Just saw these new Beryllium drivers from radian at USSpeaker,If anybody reviews these with some horns (hopefully ES horns),I can only imagine how these things sound, 500 Hz cutoff w/24db crossover.wish i had the 2200.00 for a pair of these.


----------



## Eric Stevens (Dec 29, 2007)

They are very good but not quite a TAD.

Eric


----------



## minbari (Mar 3, 2011)

jpeezy said:


> Just saw these new Beryllium drivers from radian at USSpeaker,If anybody reviews these with some horns (hopefully ES horns),I can only imagine how these things sound, 500 Hz cutoff w/24db crossover.wish i had the 2200.00 for a pair of these.


what model? I dont see any that are $2200 a pair.

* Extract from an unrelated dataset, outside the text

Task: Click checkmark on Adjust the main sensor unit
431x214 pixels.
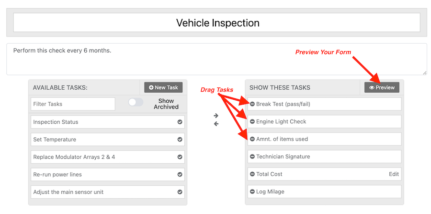Action: pos(180,192)
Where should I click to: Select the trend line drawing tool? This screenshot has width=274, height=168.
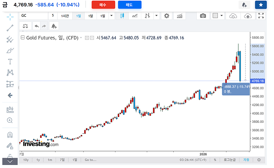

From what I know of horns, the driver doesnt have alot to do with cutoff freq though does it? the horn itself dictates how low it will play, right?


----------



## thehatedguy (May 4, 2007)

You can get the Truxent Be diaphrams for most Radian drivers now...will also fit most JBL drivers too.

So if you find a nice used pair of Radian drivers for the cheap (which they have been recently), you can swap the diaphrams. Check around and see how much the Be diaphrams are going for on their own.


----------



## Patrick Bateman (Sep 11, 2006)

jpeezy said:


> Just saw these new Beryllium drivers from radian at USSpeaker,If anybody reviews these with some horns (hopefully ES horns),I can only imagine how these things sound, 500 Hz cutoff w/24db crossover.wish i had the 2200.00 for a pair of these.

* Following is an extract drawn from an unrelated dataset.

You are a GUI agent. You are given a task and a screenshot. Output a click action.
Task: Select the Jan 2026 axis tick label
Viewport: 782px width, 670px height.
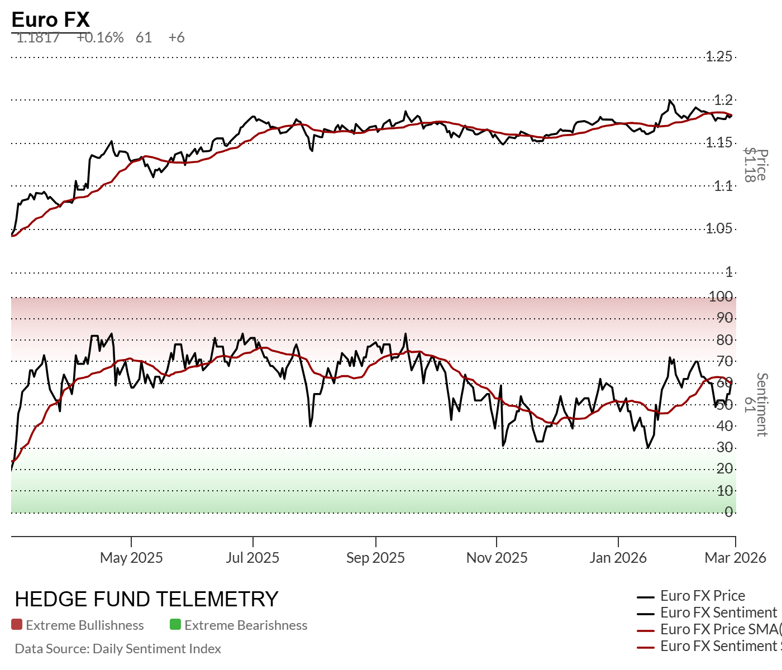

I went down that road back in the day. Did everything I could to extend the bandwidth of my horns. Made them bigger, swapped the diaphragms, etc.

IMHO, the use of multiple diaphragms works better than the use of beryllium.

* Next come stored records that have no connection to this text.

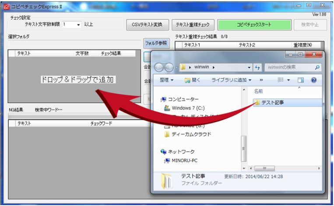Open the フォルダ参照 folder browser
This screenshot has width=334, height=206.
coord(156,43)
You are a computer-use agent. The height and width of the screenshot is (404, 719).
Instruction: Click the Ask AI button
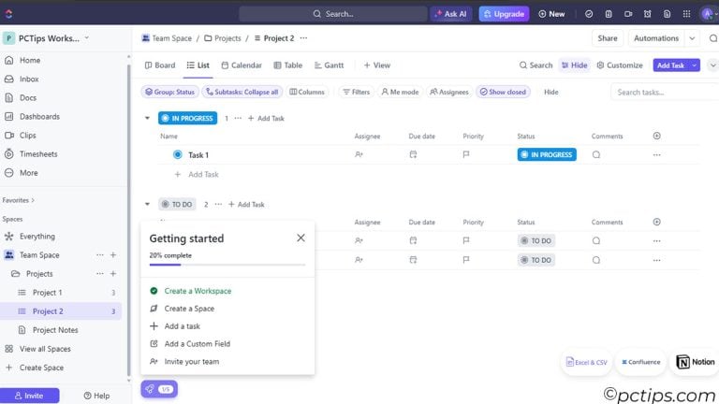(x=451, y=14)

JBL has gone that route with their new reference monitors; it uses a pair of diaphragms on a single compression driver.

TAD uses a coax on their top of the line, so basically two diaphragms on one waveguide. Those *are* beryllium.

Andrew Jones was on one of the hifi podcasts, and he hinted that patents are keeping him from doing certain things at Pioneer/TAD that he did at Kef previously.









JBL D2430K









TAD coax









Kef aluminum coax from the Blade speaker


The Kefs aren't too spendy; about $200. (Albeit not the same driver as the Blade, but very similar.)


----------



## Diezel10 (Dec 22, 2010)

Eric Stevens said:


> They are very good but not quite a TAD.
> 
> Eric



EXACTAMUNDO!!!!!

NOT EVEN CLOSE TO A TAD


----------



## thehatedguy (May 4, 2007)

The data Truexent has shown for the smaller diaphrams doesn't (to me) show much improvement over aluminum. There is a good deal of measured differences in titanium though...audible, dunno about that one. I would bet the Be diaphrams would really shine in the large format motors...but some might say not on that one too.

Eric has heard the Be diaphrams in some 2" JBL motors.


----------



## jpeezy (Feb 5, 2012)

Hey guys, I wasn't comparing these drivers to any others.I've honestly only heard a handful of different compression drivers inn my time. CD1e (I know motorola piezo,cheap,but surprisingly good sounding with tuning),some of the original ID CD-ultras,a few seleniums,Harry Kimura's acura,earls wills car,very briefly mark eldrige's toyota,and top of the line JBL syntesis HT system,so my frame of reference is somewhat limited.Really would love to hear a review of some of the top drivers that our forum members have listened to.Cause in the end,for me, its all about the joy of listening.


----------